(Beginning of Passage)
American astrobiologist

Jennifer Eigenbrode is an interdisciplinary astrobiologist who works at NASA's Goddard Space Flight Center. She specializes in organic chemistry, geology, and organic bio-geochemistry of Martian and ocean-world environments.

==Early life and education==
Eigenbrode's inherent curiosity, as well as being in a family of engineers and technicians, stimulated her enjoyment of science. Geology in particular interested her and she became a "professional geology student".

Eigenbrode obtained her B.S. in geology from James Madison University in Virginia. Her senior thesis explored the clay mineralogy of river terrace soils in Virginia. Her master's degree was obtained from Indiana University Bloomington and focused on geological sciences while working under the direction of Lisa Pratt. Her Ph.D. was obtained at Pennsylvania State University where her dissertation topic was "Late Archean microbial ecology: an integration of molecular isotopic, and lithologic records" while working under the direction of Katherine Freeman. Following her Ph.D., Eigenbrode was a postdoctoral fellow at the Carnegie Institution of Washington from 2004 until 2007 working under the direction of Marilyn Fogel. In 2007 she accepted a position at the National Aeronautic and Space Administration as a space scientist.

==Research==
Eigenbrode's early research was on the Earth's atmosphere during the Archean era where she examined organic carbon, sulfur, and the origin of aerobic ecosystems. She then moved on to examining organic compounds found in Neoarchaean rocks, establishing field methods to prepare samples for analysis, and developing methods to preserve samples from Mars in a manner that allows investigation of biosignatures.
(End of Passage)
(Beginning of Provided data)
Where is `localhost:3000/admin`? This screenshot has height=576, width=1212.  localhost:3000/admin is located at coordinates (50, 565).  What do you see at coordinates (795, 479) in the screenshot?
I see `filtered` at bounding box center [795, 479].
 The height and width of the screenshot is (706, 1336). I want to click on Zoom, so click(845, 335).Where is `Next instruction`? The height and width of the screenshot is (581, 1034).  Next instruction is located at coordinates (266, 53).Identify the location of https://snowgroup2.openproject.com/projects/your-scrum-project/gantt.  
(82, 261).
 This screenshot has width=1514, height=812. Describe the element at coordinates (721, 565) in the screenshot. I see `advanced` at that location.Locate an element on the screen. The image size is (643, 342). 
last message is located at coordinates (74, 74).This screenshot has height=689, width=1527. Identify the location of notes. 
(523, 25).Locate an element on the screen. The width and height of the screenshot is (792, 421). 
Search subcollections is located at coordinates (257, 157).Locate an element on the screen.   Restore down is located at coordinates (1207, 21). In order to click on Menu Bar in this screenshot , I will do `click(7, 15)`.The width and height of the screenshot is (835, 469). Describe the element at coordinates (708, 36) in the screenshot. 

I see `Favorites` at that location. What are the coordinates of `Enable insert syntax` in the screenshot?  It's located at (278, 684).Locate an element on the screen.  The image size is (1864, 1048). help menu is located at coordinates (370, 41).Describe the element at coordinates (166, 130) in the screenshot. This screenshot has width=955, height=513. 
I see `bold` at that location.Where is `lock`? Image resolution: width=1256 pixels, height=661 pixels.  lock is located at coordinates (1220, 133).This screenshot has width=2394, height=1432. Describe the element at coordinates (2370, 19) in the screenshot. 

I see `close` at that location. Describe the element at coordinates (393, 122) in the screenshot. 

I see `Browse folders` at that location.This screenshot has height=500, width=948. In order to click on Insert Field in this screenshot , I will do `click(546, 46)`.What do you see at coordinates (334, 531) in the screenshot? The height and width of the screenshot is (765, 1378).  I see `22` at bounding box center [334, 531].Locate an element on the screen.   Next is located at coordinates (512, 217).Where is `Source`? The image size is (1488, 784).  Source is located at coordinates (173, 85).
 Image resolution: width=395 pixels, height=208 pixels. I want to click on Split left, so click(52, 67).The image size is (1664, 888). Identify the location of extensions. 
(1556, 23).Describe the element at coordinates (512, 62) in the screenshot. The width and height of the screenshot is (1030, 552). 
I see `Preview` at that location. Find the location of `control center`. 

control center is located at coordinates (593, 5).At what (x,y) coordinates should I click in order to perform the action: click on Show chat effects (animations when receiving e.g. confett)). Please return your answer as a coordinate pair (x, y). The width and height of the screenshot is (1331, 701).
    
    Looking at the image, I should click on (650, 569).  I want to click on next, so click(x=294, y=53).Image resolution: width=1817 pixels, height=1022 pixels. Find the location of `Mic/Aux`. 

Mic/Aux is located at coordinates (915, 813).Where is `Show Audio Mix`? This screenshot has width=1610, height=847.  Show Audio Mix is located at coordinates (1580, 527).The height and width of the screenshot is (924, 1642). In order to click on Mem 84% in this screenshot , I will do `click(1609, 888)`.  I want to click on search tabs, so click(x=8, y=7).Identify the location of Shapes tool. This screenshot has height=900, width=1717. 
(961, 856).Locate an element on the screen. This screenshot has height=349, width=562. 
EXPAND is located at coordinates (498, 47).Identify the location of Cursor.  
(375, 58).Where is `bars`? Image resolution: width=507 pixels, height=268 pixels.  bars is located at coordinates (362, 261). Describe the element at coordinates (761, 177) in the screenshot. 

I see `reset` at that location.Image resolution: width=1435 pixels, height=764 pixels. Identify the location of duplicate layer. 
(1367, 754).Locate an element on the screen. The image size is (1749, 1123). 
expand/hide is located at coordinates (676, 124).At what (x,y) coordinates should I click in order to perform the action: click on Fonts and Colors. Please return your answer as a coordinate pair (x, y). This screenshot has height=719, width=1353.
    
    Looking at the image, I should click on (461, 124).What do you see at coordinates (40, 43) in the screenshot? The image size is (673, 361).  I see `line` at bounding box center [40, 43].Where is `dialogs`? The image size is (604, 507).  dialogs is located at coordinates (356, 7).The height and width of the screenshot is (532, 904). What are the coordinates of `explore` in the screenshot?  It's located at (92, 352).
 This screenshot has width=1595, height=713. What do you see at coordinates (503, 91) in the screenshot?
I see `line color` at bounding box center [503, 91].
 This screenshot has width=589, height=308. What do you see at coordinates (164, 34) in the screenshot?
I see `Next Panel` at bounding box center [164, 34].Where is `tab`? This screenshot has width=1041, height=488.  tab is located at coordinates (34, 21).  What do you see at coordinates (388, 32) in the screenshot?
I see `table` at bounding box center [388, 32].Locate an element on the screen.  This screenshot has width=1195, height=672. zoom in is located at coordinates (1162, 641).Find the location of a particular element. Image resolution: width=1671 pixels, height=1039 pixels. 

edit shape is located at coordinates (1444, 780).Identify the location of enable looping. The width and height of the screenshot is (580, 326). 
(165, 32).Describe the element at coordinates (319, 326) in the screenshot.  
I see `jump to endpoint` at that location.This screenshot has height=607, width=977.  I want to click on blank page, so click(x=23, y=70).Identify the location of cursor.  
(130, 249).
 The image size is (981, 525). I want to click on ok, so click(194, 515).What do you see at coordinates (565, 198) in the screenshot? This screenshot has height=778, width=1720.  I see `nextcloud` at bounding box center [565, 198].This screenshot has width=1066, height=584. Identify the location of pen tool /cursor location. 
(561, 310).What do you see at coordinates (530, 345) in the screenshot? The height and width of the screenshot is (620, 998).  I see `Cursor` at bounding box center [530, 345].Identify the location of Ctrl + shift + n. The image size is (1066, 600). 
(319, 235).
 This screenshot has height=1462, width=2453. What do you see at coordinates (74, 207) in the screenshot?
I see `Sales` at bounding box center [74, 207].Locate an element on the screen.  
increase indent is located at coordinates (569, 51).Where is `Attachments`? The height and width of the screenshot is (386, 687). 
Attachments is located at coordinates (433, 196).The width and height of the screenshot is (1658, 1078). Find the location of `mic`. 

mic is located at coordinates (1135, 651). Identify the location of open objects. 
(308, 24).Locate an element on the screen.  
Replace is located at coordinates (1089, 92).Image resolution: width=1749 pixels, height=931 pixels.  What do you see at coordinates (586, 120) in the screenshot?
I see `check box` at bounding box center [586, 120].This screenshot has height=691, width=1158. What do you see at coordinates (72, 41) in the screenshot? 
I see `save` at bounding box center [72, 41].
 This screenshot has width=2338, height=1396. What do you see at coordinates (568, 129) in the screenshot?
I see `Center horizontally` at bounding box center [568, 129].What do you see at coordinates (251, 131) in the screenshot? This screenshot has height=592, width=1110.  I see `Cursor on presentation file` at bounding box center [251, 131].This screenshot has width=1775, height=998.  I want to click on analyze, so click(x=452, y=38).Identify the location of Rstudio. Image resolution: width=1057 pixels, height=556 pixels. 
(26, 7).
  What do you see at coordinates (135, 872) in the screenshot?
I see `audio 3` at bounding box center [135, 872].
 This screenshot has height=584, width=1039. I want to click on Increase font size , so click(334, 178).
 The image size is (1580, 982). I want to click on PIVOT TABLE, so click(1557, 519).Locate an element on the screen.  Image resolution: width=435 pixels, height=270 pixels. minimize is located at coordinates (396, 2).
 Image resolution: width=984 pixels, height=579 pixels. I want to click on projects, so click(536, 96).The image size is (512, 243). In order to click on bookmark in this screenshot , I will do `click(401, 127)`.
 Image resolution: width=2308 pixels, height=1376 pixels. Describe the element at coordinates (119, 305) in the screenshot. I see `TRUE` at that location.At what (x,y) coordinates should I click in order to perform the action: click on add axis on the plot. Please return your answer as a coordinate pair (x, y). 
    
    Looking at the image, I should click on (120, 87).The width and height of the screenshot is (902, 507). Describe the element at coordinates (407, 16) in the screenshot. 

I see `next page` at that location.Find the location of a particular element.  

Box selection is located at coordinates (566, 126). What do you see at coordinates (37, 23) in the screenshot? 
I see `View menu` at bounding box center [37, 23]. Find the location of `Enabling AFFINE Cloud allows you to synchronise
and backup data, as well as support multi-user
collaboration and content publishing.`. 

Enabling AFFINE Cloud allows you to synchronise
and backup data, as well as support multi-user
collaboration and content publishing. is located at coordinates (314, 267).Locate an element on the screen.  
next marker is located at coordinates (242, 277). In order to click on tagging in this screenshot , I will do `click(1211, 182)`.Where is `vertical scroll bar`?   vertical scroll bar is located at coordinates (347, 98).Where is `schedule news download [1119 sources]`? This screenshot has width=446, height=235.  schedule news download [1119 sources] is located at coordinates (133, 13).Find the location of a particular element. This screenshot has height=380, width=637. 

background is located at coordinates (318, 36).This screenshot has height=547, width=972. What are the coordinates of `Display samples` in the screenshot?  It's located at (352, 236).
(End of Provided data)
## [What is needed]
Quote the Jennifer Eigenbrode biography word for word, from start to finish. This material was taken from a separate source.

## [Exercise result]
American astrobiologist

Jennifer Eigenbrode is an interdisciplinary astrobiologist who works at NASA's Goddard Space Flight Center. She specializes in organic chemistry, geology, and organic bio-geochemistry of Martian and ocean-world environments.

==Early life and education==
Eigenbrode's inherent curiosity, as well as being in a family of engineers and technicians, stimulated her enjoyment of science. Geology in particular interested her and she became a "professional geology student".

Eigenbrode obtained her B.S. in geology from James Madison University in Virginia. Her senior thesis explored the clay mineralogy of river terrace soils in Virginia. Her master's degree was obtained from Indiana University Bloomington and focused on geological sciences while working under the direction of Lisa Pratt. Her Ph.D. was obtained at Pennsylvania State University where her dissertation topic was "Late Archean microbial ecology: an integration of molecular isotopic, and lithologic records" while working under the direction of Katherine Freeman. Following her Ph.D., Eigenbrode was a postdoctoral fellow at the Carnegie Institution of Washington from 2004 until 2007 working under the direction of Marilyn Fogel. In 2007 she accepted a position at the National Aeronautic and Space Administration as a space scientist.

==Research==
Eigenbrode's early research was on the Earth's atmosphere during the Archean era where she examined organic carbon, sulfur, and the origin of aerobic ecosystems. She then moved on to examining organic compounds found in Neoarchaean rocks, establishing field methods to prepare samples for analysis, and developing methods to preserve samples from Mars in a manner that allows investigation of biosignatures.